Le jour va parâtre. Nous sommes à peu près certains que les Boches vont contre-attaquer pour essayer de reprendre la partie de village que nous occupons. De 5 heures à 8 heures, leurs mitrailleuses crachent sans répit, des ombres passent en courant. Devant moi dans un boyau a demi découvert, je vois passer une demi-douzaine de Boches venant prendre position, j’en fusille trois. A cote de moi, notre chef de section, l’adjudant Cottin, me signale les mouvements qu’il aperçoit et m’encourage quand je fais mouche. Enfin, à 8 heures, l’attaque se déclenche à notre droite sur le front de la 1re compagnie (capitaine de Nathan) ; celle-ci cède et recule, nous sommes à découvert et pris de flanc. Si nous ne voulons pas être captures ou massacrés, il faut suivre le mouvement. On abandonne les sacs, ne conservant que fusils et munitions. À ce moment, nous ne sommes guère plus qu’une vingtaine pour défendre les dernières maisons, le reste du bataillon s’étant replie jusqu’à la sortie du village. Plus de liaison, plus de cohésion, chaque homme est livré à lui-même et est seul juge de ses actes. Embusque à l’angle d’une maison servant de poste de secours, je vois à une dizaine de mètres de moi une mitrailleuse allemande installée à découvert. Le servant à genoux, un lieutenant debout à côté de lui et quelques hommes autour. Belle cible ! Je mets successivement hors de combat officier, le servant et un homme, mais bien vite repéré je vide les lieux rapidement et rejoins deux camarades derrière un pan de mur où nous nous embusquons. Nous ne sommes plus que trois à ce moment, tout le monde est replié. Je réussis encore à fusiller à courte distance deux Boches du même coup de fusil, le second étant couvert exactement par son prédécesseur. Cette fois, il faut-rejoindre ce qu’il reste du bataillon. Nous nous trouvons sur une crête dont un versant est balayé par une mitrailleuse tirant des premières lignes allemandes ; et l’autre par une mitrailleuse qui nous arrose depuis le fort de Douaumont (aux mains des Boches).

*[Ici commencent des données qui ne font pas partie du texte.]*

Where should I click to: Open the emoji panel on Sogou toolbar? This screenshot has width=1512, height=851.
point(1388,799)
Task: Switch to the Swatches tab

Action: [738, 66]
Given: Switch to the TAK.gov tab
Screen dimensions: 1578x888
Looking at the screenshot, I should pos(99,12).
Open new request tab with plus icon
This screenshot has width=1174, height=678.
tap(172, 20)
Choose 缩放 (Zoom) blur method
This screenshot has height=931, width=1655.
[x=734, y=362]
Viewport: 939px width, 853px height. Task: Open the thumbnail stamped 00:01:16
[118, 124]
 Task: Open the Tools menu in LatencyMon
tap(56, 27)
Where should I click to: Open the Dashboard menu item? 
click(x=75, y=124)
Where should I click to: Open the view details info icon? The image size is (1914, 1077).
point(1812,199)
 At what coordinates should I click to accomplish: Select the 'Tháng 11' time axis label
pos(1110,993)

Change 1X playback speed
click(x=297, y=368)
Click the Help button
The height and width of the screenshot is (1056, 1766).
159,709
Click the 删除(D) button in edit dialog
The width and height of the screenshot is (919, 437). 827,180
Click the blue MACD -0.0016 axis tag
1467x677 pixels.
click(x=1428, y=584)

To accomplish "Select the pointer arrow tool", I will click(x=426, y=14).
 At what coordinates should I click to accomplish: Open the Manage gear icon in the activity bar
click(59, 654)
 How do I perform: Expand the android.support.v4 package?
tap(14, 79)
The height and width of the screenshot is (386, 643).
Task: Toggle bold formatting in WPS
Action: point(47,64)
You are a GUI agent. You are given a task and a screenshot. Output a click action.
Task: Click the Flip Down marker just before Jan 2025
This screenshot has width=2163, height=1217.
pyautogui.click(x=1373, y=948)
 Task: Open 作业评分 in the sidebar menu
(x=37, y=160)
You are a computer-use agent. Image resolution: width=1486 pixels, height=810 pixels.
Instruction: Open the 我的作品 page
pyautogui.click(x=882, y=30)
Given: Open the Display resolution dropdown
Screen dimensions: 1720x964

Je reçois une balle dans le genou gauche, la douleur est si vive que je suis obligé de me coucher. Un instant après, la douleur s’étant un peu apaisée, je me relève et peux encore un peu marcher pour rejoindre mes camarades. A ce moment, une balle m’atteint à la fesse gauche. Cette fois-ci c’est suffisant, je me jette dans un trou d’obus et quitte fusil et équipement dans l’attente de ce qui va m’arriver : prisonnier peut-être si l’ennemi continue d’avancer, sinon attendre que la nuit permette aux brancardiers de pouvoir relever les blessés.

9 heures. Les Boches n’avancent plus. Je constate que ma bande molletière a été coupée par une balle à hauteur de la cheville gauche sans autre dommage. La neige tombe, je perds mon sang et commence à grelotter. Il faut coute que coûte quitter ces lieux pour aller me faire panser à l’arrière, mais il n’y a ni tranchée ni boyau et il faut se déplacer à découvert. Les mitrailleuses balaient le terrain sans arrêt. Devant moi un blesse passe en rampant, il est tué d’une balle. Cela ne m’incite guère à sortir de mon trou. Enfin, à la garde de Dieu, je tente ma chance. Un camarade blesse au bras nous crie tout joyeux : « ça y est les copains, on va aller voir les petites infirmières ! »  Il avait à peine fini cette phrase qu’une balle lui traverse la tête. Profitant d’une légère accalmie, je m’avance lentement à plat ventre jusqu’à un petit pli de terrain. Aucune balle ne siffle. Je continue ma progression, m’arrêtant de temps en temps pour reposer.